Mecklenburg-Vorpommern: Toter Buckelwal im Greifswalder Bodden entdeckt
Erneut ist ein Buckelwal vor der deutschen Ostseeküste verendet. Am Donnerstagmorgen sei der Wasserschutzpolizei gemeldet worden, dass ein lebloser Wal im Greifswalder Bodden treibe, teilte Mecklenburg-Vorpommerns Umweltminister Till Backhaus (SPD) in Schwerin mit. Eine Mitarbeiterin des Deutschen Meeresmuseums habe daraufhin den Tod des Tieres festgestellt. Es soll seziert werden.
Es betrübe ihn, nun schon zum zweiten Mal innerhalb eines Jahres den Tod eines Buckelwals in der Ostsee feststellen zu müssen, erklärte Backhaus. "Aus der Sektion des Tieres erhoffen wir uns mehr zu erfahren, woran solche hier nicht heimischen Tiere in unseren Gewässern sterben und vielleicht, warum sie überhaupt in das für sie nicht geeignete, teils sogar lebensfeindliche Umfeld einschwimmen."

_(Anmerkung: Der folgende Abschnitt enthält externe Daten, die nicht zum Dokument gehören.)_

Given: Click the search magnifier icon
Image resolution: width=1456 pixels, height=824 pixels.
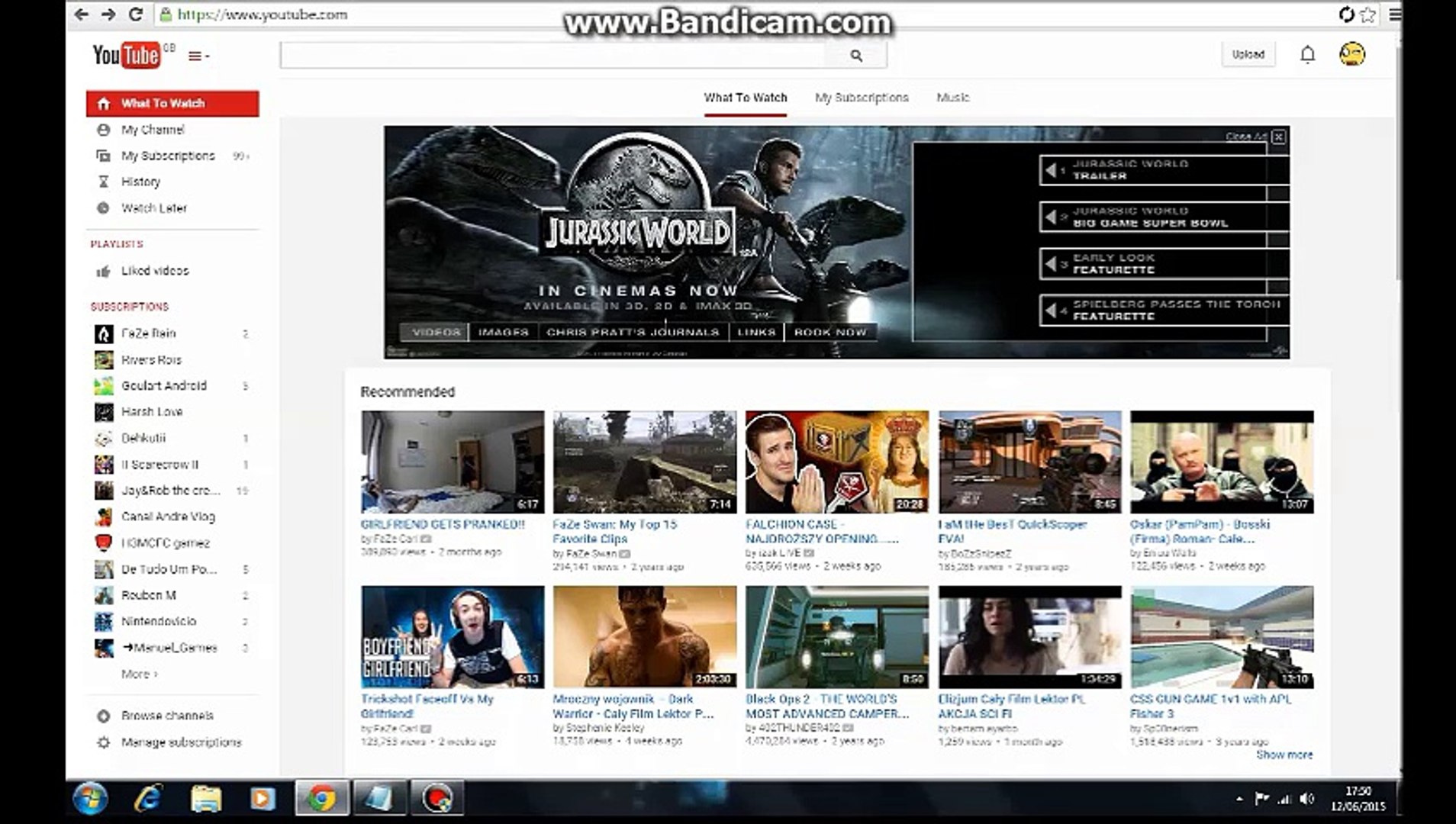Looking at the screenshot, I should (x=856, y=54).
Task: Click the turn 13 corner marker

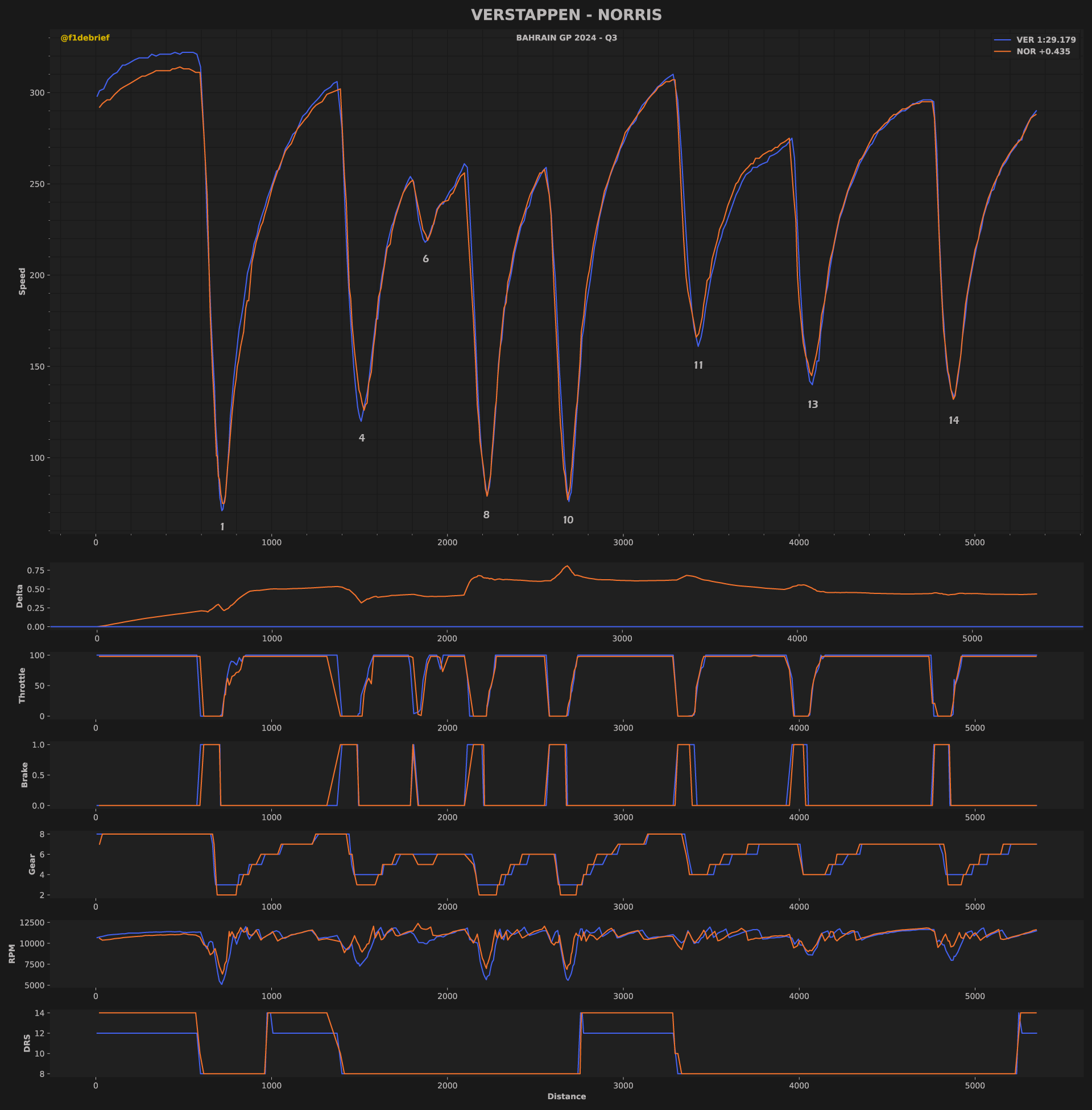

Es gebe Hinweise darauf, dass sich die Buckelwalpopulation im Atlantik in den vergangenen Jahren gut erholt habe, sagte Backhaus. "Mehr Tiere bedeuten aber offenbar auch mehr Irrläufer, die in die Ostsee einschwimmen. Ich würde mir wünschen, dass wir mehr über diese Tierart erfahren, um solchen Ereignissen in Zukunft vielleicht entgegenwirken zu können."
In den vergangenen Wochen war immer wieder ein Buckelwal in Küstennähe aufgetaucht, etwa bei Wismar, Flensburg oder Kiel. Ob es sich dabei um das nun tot aufgefundenen Tier handelte, blieb vorerst offen.
Im Frühjahr hatte das Schicksal des unter dem Namen Timmy bekannt gewordenen Buckelwals Öffentlichkeit und Behörden in Atem gehalten. Er irrte wochenlang vor der deutschen Ostseeküste umher und strandete dabei mehrfach vor Schleswig-Holstein und Mecklenburg-Vorpommern. Trotz mehrerer Rettungsversuche starb er Anfang Mai.